Eval scores by themselves are scalars. Error Feed pulls failing production traces, clusters them with HDBSCAN soft-clustering, and runs a Sonnet 4.5 Judge that writes an immediate_fix string per cluster. The cluster ID becomes a new column on your joined table. Conversations in cluster retrieval-stale-pricing showed a 23 percent retention drop versus baseline last week; cluster tool-arg-format-mismatch correlated with 41 percent third-turn abandonment. Those are joins the product team cannot make without the eval-side clustering, and they are the joins that turn a rubric regression into a prioritized backlog item.

Today the only Error Feed integration is Linear (auto-ticket per cluster with the failing traces, the immediate fix, and affected user count). Slack, Jira, and PagerDuty are on the roadmap. The clustering signal itself ships now.

Per-system pick guide

Every shipping AI feature needs both layers. The weighting differs by system shape. Lean the wrong way and you over-invest in the surface that already has signal while the silent failure mode goes uninstrumented.

SystemHeavier onWhyMinimum from the other side
Consumer chat, support botsProduct analyticsUser behavior is the dominant outcome signal; abandonment and thumbs-down move daily.Groundedness, AnswerRefusal, Toxicity on a 5-10% production sample.
RAG search and Q&ABalancedRetention measures whether users found anything; eval measures whether the answer was right.Both: per-turn Groundedness and ContextAdherence, plus session-level abandonment and click-through.
Internal copilots, dev toolsLLM evalFunnels are tiny; verifiable correctness is the entire product.A retention or DAU read on whether anyone is using the feature at all.
Agentic workflows (multi-step, tool calls)LLM evalTrajectory failures are invisible to event counters; a polite wrong trajectory looks clean in analytics.Conversion-to-outcome at the task level (did the agent’s plan resolve the user’s goal).
Voice and real-timeBoth heavyUser patience is short and turns are expensive; both signals matter immediately.Plus a third layer: latency p95 and barge-in rate from the gateway.

The pattern: the more verifiable the system, the heavier the eval weight.
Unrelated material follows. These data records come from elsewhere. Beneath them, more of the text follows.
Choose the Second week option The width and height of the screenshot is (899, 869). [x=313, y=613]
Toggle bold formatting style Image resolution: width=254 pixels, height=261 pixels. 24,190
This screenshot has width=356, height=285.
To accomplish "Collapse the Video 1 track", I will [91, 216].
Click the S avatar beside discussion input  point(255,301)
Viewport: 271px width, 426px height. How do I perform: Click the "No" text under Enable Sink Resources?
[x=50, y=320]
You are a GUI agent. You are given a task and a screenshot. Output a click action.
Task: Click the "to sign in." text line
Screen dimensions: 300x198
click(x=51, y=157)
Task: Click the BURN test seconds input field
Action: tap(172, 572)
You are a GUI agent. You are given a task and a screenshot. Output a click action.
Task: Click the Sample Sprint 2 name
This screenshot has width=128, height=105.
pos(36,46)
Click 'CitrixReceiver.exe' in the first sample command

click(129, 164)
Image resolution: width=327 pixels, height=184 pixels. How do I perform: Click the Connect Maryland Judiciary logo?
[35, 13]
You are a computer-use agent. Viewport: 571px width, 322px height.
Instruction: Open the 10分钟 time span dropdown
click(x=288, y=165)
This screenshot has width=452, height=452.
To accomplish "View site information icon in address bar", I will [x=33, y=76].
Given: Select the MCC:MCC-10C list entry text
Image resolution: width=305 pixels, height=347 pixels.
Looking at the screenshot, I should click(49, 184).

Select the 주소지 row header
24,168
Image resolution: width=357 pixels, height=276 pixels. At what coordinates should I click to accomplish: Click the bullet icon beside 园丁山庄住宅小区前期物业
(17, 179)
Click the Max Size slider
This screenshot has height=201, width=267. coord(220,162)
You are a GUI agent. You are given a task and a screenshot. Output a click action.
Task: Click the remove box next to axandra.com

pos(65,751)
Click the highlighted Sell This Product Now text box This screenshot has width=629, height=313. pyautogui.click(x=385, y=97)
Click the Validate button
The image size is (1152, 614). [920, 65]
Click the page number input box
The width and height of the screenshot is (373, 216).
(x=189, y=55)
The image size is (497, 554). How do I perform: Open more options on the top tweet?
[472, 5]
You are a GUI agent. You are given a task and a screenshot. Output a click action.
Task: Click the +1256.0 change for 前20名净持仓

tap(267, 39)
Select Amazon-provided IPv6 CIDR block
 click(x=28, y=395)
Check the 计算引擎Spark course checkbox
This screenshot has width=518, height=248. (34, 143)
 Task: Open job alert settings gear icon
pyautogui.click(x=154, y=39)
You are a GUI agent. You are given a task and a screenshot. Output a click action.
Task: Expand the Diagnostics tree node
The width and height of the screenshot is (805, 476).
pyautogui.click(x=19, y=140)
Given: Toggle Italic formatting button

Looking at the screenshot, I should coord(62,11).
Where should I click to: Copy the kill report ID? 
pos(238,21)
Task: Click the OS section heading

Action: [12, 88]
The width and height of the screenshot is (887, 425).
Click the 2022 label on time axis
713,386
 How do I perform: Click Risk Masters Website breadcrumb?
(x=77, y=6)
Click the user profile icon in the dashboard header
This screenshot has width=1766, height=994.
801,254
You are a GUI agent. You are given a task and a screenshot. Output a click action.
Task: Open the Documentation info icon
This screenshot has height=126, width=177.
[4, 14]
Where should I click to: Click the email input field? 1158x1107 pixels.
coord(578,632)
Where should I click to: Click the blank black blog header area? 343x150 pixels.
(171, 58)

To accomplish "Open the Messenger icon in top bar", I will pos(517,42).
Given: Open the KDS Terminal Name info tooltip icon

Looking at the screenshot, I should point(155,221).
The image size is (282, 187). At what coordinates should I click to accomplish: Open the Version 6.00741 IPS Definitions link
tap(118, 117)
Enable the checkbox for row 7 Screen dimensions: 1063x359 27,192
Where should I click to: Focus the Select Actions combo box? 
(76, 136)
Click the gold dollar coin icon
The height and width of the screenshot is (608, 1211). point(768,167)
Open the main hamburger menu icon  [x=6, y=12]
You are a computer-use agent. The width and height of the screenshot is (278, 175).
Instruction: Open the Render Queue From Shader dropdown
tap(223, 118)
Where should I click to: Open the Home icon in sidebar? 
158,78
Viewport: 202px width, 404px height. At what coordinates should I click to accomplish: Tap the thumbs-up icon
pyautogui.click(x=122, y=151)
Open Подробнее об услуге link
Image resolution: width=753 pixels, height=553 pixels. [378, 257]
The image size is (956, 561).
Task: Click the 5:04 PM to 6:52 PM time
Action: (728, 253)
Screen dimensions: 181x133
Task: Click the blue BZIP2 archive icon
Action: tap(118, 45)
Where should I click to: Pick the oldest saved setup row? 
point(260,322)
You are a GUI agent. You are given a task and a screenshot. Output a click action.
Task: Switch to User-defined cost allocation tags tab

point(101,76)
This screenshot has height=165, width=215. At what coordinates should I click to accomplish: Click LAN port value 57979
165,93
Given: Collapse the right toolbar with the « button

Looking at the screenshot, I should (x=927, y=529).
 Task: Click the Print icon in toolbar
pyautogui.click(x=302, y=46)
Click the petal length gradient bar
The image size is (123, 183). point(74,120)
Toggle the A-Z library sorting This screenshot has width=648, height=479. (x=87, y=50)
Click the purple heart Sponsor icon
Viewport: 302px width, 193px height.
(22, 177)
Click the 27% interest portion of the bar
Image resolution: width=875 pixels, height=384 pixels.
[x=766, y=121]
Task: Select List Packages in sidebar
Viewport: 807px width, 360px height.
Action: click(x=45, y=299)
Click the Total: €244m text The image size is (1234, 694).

The more behavioral the user surface, the heavier the analytics weight. Neither replaces the other; the table answers which one to instrument first when you only have one quarter.

The dashboards that need both

Joint dashboards are the deliverable that separates teams that read this post from teams that ship from it. Three tiles, side by side, one view.

Tile 1: quality

Average per-rubric score over the rolling window. Groundedness, ContextAdherence, TaskCompletion, plus the two or three custom rubrics specific to your domain. Trend line, threshold band, alert on sustained drop below threshold. The source is ai-evaluation SDK output piped to the warehouse.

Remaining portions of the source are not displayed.